▸ SOURCE DOCUMENT:
* Start *

The Battle of Paso de las Damas was a battle of the Cuban War of Independence that took place on November 18, 1896, at the Santa Clara Province.

Background
Cuban Major General Serafín Sánchez, had previously participated in the Ten Years' War and the Little War for the independence of Cuba. The Cuban War of Independence was the continuation of the previous two wars and General Sánchez immediately joined the Mambises. Towards the last months of 1896, the Cuban independence forces were waging the Las Villas Campaign in mid-November of that year.

The Battle
The combat was meticulously prepared by General Sánchez in a field chosen by him. The regiments under his command, made up of approximately 800 men, attacked the enemy in the afternoon. The Spanish forces had been defeated the day before by the same Cuban forces. Now they brought 2,500 soldiers well armed and equipped with various pieces of artillery. They were led by Generals Armiñán and López de Amor.

During the battle, Major General Francisco Carrillo suffered a severe contusion to his face and the then Lieutenant Colonel Enrique Loynaz del Castillo was knocked off his horse, which collapsed on top of him, causing injuries. Given the lack of ammunition and the Spanish push, the Cuban troops withdrew in an orderly fashion. At that moment, an enemy bullet went through Serafín Sánchez's body, from the right shoulder to the left. His last words were: "They have killed me, that is nothing! Keep going!"

While the rear guard detained the enemy, the Cubans transported the body of General Sánchez to a safe place. The general died at 5:15 at November 18, 1896. He was buried the next day.

* End *

▸ REQUEST 1: According to the account of the Battle of Paso de las Damas, why did the Cuban troops withdraw? Answer in one to three sentences.
▸ REQUEST 2: Write the next part of the account of the Battle of Paso de las Damas, beginning after its final sentence.
No task here requires the material.

▸ GIVEN MATERIAL:
* Start *

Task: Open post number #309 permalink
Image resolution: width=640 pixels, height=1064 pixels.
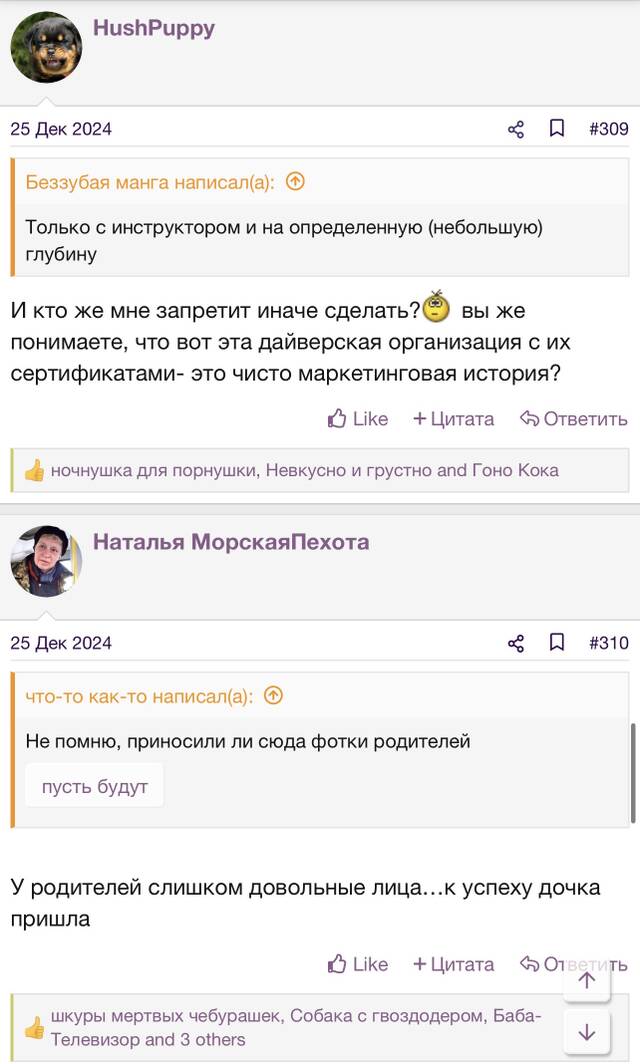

* End *

▸ EXERCISE RESULT 1: The Cuban troops withdrew in an orderly fashion because they lacked ammunition and faced pressure from the Spanish push.

▸ EXERCISE RESULT 2:
Aftermath
With this battle, the Mambí Army lost an important and experienced general, who, together with the previous deaths of Guillermón Moncada, Flor Crombet, José Martí and José Maceo, was added to the list of Cuban generals killed in this war, significantly affecting the military capacity of the Cubans.

References

Bibliography
Arcadio Ríos. Facts and characters in the History of Cuba. Bibliographic Compilation. Havana, 2015. 320 p.
Encyclopedic Dictionary of Military History of Cuba. Volume II. Combative actions. Center for Military Studies of the FAR, 2006.
Enrique Ubieta. Ephemerides of the Cuban Revolution, 4 t., Havana, 1920. Volume II. P. 287.
Enrique Loynaz del Castillo. Memories of the war, Havana, 1989. Págs. 380–390.
Serafin Sanchez. Diary and other documents, Sancti Spíritus, 1992. P. 67–69.
Sancti Spíritus History Team. Biographical notes of Major General Serafín Sánchez, Havana, 1986. Págs. 160–161.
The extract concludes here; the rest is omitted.